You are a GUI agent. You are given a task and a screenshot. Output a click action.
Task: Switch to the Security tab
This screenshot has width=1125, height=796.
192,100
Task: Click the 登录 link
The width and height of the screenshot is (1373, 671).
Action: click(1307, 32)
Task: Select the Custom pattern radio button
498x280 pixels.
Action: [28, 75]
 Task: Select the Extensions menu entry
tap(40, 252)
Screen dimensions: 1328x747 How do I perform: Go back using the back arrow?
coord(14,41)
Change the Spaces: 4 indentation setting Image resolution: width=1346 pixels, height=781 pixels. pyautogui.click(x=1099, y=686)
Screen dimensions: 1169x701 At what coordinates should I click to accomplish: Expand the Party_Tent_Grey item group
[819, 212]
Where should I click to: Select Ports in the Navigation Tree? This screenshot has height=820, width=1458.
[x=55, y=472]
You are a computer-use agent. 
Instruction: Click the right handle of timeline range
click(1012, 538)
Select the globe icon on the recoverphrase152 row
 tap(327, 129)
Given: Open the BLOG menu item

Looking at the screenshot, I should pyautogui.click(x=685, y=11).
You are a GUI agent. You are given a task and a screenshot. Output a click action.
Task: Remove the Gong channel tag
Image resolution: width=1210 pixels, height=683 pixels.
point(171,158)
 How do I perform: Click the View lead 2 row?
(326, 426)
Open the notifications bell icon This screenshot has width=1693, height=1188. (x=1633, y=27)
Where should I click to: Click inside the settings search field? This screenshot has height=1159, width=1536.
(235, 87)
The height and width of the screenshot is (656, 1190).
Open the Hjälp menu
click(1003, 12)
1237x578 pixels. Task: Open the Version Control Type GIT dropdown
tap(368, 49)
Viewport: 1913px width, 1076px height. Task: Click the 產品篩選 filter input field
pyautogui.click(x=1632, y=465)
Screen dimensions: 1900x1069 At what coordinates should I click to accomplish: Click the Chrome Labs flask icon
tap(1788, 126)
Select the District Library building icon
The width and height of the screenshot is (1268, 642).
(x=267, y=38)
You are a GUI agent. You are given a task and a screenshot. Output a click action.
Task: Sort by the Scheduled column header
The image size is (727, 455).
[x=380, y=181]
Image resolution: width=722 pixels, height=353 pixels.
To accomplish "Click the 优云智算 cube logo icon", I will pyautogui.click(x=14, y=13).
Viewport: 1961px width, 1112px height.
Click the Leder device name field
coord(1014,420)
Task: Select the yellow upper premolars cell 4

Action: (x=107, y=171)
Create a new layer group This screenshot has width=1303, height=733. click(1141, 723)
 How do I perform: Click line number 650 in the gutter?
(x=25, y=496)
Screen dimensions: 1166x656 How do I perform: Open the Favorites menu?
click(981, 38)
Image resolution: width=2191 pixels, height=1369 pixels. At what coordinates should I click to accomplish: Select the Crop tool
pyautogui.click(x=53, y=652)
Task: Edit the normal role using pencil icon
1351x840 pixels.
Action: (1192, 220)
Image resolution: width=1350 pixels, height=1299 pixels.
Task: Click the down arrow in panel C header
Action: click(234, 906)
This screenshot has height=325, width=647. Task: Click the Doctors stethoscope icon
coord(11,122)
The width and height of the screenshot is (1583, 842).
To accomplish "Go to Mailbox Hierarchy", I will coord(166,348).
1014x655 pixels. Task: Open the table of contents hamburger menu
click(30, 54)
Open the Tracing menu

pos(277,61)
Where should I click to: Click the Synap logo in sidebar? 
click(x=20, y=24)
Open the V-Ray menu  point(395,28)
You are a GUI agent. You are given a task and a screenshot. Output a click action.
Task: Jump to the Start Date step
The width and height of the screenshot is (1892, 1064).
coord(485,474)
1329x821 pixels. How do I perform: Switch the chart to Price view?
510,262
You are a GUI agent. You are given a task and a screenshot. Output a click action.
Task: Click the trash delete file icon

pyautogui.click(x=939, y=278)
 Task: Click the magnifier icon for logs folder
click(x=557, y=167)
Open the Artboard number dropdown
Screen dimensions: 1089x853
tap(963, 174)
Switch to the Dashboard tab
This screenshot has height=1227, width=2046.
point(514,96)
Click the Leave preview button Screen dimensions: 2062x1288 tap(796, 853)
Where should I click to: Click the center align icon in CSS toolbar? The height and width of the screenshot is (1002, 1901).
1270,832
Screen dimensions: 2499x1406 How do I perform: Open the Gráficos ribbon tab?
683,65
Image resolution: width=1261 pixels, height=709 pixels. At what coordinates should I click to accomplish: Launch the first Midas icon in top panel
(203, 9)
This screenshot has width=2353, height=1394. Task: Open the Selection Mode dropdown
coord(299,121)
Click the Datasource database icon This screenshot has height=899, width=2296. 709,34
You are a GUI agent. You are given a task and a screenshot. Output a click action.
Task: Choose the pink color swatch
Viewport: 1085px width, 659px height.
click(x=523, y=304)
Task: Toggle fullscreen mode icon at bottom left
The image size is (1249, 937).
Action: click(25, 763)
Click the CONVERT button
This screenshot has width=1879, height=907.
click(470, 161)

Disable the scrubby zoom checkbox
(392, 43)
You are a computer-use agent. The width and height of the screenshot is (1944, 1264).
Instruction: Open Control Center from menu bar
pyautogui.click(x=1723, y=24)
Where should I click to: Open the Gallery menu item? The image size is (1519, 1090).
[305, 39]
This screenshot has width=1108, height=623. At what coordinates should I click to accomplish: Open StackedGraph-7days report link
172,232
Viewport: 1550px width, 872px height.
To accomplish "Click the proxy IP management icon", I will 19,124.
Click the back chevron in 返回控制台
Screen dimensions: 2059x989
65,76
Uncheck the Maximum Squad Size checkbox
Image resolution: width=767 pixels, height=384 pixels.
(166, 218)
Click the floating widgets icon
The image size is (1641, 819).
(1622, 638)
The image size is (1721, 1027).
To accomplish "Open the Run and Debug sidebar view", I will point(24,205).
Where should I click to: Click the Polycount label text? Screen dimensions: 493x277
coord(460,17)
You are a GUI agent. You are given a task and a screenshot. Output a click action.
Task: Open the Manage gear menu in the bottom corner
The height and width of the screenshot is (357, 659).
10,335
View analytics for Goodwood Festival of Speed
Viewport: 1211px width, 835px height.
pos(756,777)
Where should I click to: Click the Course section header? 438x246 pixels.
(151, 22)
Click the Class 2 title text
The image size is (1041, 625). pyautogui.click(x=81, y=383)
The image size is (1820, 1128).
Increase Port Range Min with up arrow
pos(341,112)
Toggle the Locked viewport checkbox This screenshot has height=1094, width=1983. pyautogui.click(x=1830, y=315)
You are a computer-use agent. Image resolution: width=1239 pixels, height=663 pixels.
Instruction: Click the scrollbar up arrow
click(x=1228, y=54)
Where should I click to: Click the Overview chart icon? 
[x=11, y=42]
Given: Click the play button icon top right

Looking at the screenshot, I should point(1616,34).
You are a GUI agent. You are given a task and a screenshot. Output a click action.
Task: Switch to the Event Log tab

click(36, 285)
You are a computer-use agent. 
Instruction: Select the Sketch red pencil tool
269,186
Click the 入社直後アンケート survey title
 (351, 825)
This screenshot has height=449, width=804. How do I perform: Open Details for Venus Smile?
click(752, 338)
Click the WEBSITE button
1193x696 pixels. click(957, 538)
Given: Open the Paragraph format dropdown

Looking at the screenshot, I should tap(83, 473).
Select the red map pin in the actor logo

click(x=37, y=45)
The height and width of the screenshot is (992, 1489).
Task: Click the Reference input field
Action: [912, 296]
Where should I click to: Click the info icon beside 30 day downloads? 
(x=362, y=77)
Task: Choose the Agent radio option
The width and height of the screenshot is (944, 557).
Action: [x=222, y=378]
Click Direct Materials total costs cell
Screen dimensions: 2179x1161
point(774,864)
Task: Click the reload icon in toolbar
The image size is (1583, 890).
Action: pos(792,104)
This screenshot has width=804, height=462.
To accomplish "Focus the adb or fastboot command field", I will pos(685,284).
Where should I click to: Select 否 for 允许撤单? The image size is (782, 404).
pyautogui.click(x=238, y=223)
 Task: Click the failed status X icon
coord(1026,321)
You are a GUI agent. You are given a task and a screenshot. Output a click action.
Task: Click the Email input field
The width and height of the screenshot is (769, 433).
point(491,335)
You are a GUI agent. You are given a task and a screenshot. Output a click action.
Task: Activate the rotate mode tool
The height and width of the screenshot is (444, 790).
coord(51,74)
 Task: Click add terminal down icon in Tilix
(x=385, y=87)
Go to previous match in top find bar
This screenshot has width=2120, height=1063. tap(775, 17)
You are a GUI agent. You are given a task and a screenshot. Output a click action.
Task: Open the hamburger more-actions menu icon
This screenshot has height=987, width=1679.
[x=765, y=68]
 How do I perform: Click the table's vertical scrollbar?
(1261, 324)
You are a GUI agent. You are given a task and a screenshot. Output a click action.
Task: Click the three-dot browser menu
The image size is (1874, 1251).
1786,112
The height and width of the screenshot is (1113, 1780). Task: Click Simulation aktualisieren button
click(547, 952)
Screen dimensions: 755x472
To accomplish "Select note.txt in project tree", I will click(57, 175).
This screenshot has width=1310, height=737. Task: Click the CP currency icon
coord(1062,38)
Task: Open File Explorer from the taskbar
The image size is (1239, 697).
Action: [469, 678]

--

Task item:
Please say how many lines of the records contain the word "will", giving the number by itself.

Reply to the task:
6